[What you are asked to do]:
Print, exactly as written, the line in the entries below that contains "This screenshot has width=651, height=344." and every line after it up to and including the last. Omit pictures.

[Data for analysis]:

--------------------------------

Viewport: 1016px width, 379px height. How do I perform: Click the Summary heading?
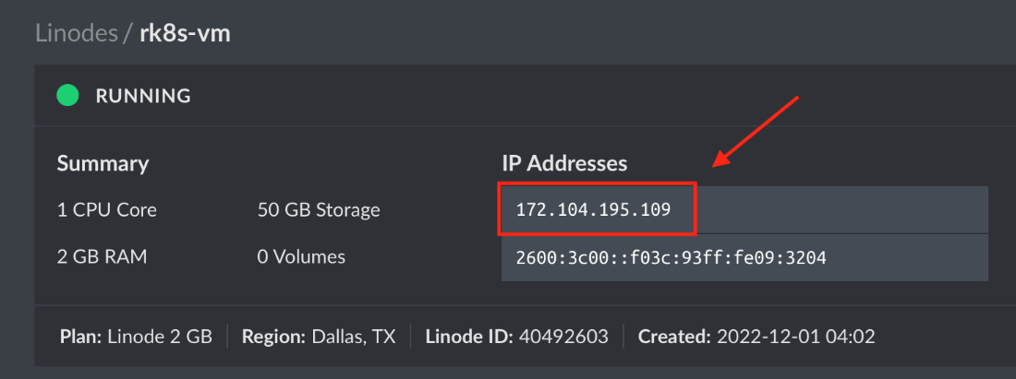point(103,163)
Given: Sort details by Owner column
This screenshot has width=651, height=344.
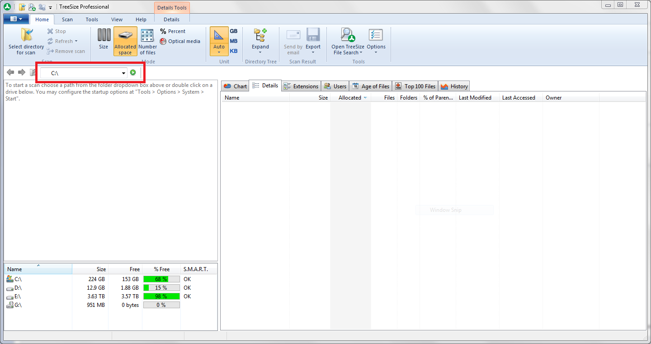Looking at the screenshot, I should pyautogui.click(x=553, y=98).
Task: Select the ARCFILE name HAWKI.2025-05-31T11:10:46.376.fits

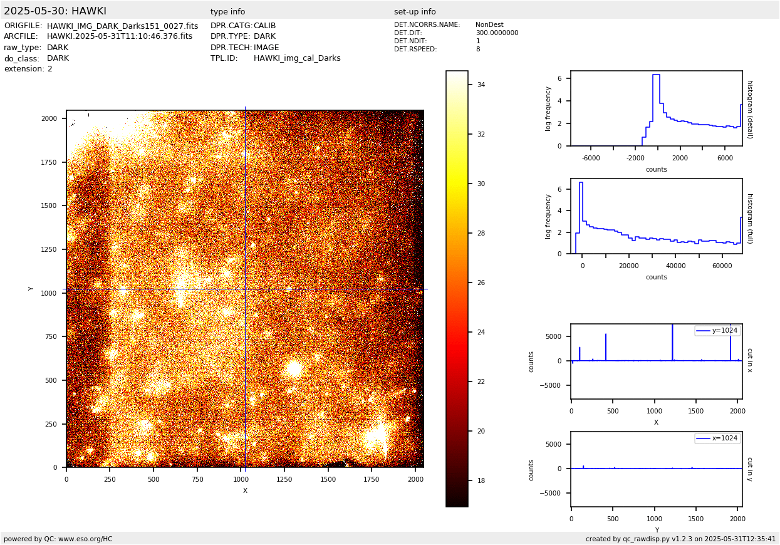Action: tap(120, 37)
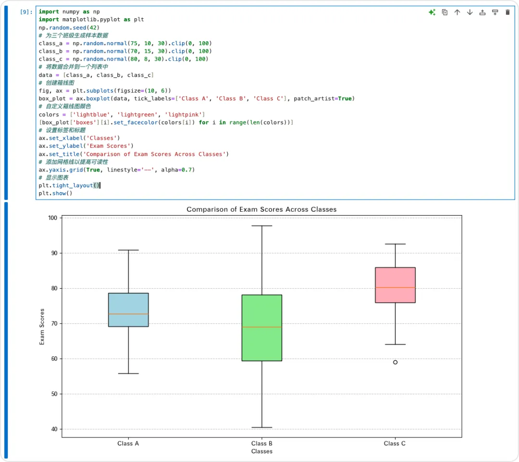Delete the cell with the trash icon
This screenshot has width=519, height=462.
[508, 12]
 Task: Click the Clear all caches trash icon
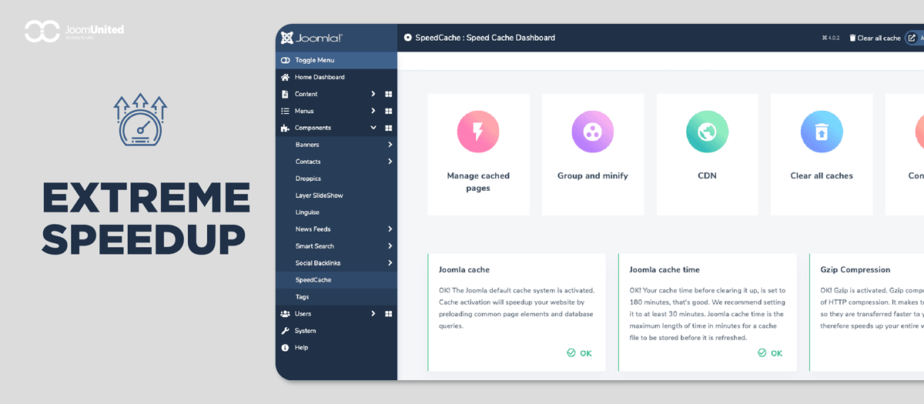tap(822, 132)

--------------------------------

[Exercise solution]:
This screenshot has width=651, height=344.
Looking at the screenshot, I should pyautogui.click(x=553, y=98).
Task: Select the ARCFILE name HAWKI.2025-05-31T11:10:46.376.fits

Action: tap(120, 37)
Delete the cell with the trash icon
This screenshot has width=519, height=462.
[508, 12]
 Task: Click the Clear all caches trash icon
tap(822, 132)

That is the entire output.